Rattlesnake is good. At school, the Wildlife and Fisheries science department had a wild game dinner every spring. That's where I first ate it, and yeah, it tastes like chicken. :D

Tried to cook buffalo sucker fish once, too many interstitial bones. Don't care much for gar unless it's ground up into gar balls. Gars don't have balls, but you grind the meat up and roll it into balls to fry.:p Just thought I'd stop the wise cracks.

There are lots of poisonous plants and some poisonous fish. Not sure about mammals, though. Read once that any bird (though I'd not eat a buzzard) is edible. And, I also read that LaSalle, when he landed here in the late 1500s, shot and ate rosiate spoonbills and commented on how good they were.
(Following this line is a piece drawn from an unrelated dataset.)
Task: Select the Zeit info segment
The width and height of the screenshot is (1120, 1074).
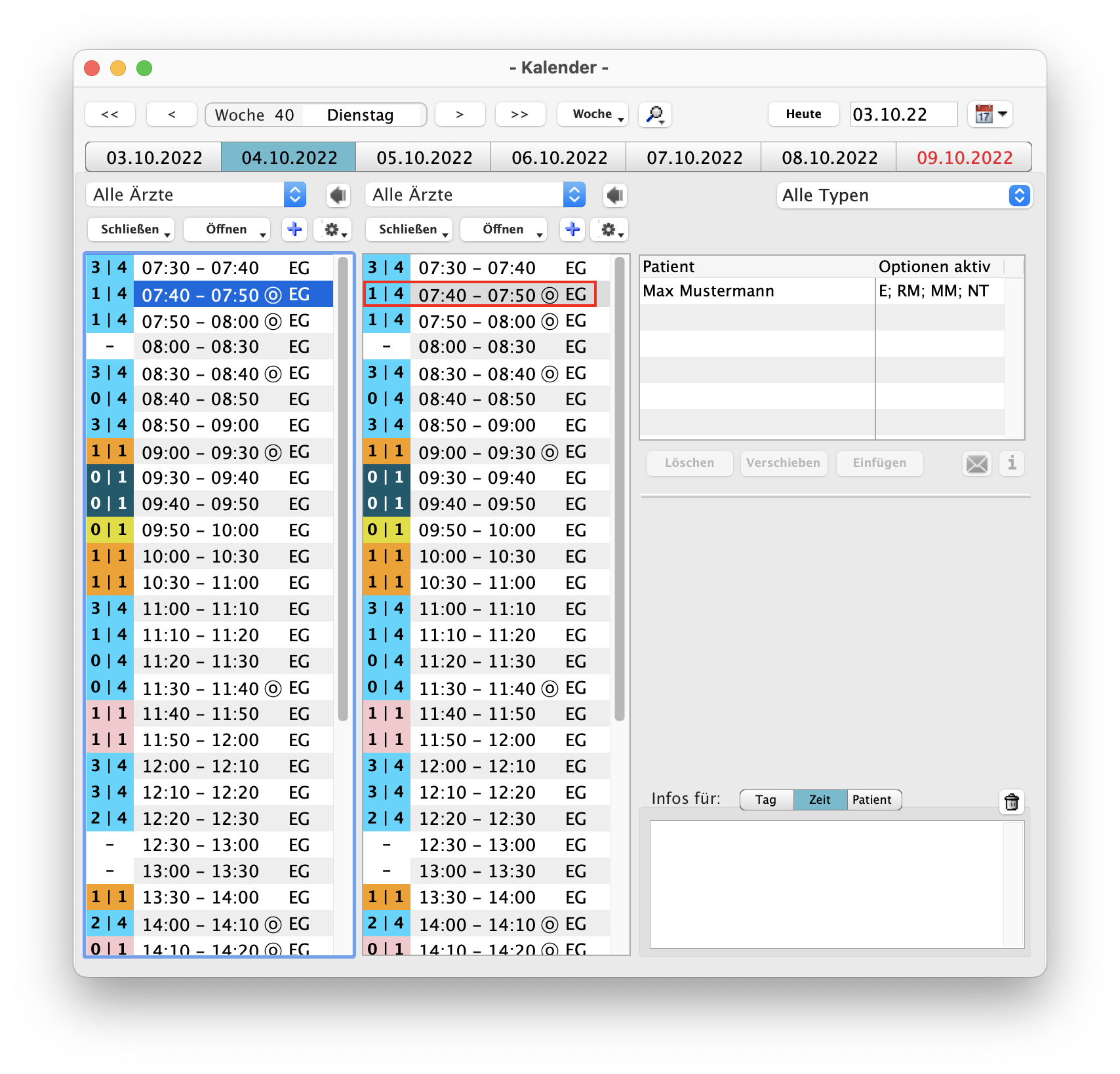Action: 820,800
I've eaten sandhill crane and it's great! I can only assume whooping cranes are equally good. Someone should cook what's left up and save the tax payers some major governmental waste. :rolleyes: Don't get caught, though.
 
The absolute best steak I ever had was a 23 oz. Buffalo ribeye served medium rare. Much leaner than beef, it tasted like a superbly aged filet.

Joe
 
..it does not seem to matter what it is, where it came from, or how long it has been dead....when my wife cooks it, it tastes just like chicken.:D
 
..it does not seem to matter what it is, where it came from, or how long it has been dead....when my wife cooks it, it tastes just like chicken.

Was she over your shoulder when you said that? Or does she used Gold Builion chicken seasoning on everything she cooks?
 
Nastiest thing I ever had was an old boar coon, weighed about 30 pounds or so. Thing tasted like rotten fish, and tougher than all get out.

Porcupine is pretty good, but a real pain (LITERALLY!) to clean and skin.

I've had red squirrel once, and it didn't taste too bad, but it takes two to make a decent sandwich so I decided they weren't worth the effort.
 
Best:

Buffalo, by far... I envy anyone who gets to eat it on a regular basis...
Lamb is a tie, I guess.

Worst:

Swordfish... I tried some once and couldn't get the first bite down. I took it home and gave it to my dog, who promptly threw it up not 10 minutes after she ate it. Simply the greasiest fish I've ever tasted... Bad flavor and a wierd consistancy as well.

Goat wasnt the best thing on earth either.

I haven't had the chance to try a lot of things mentioned in this thread.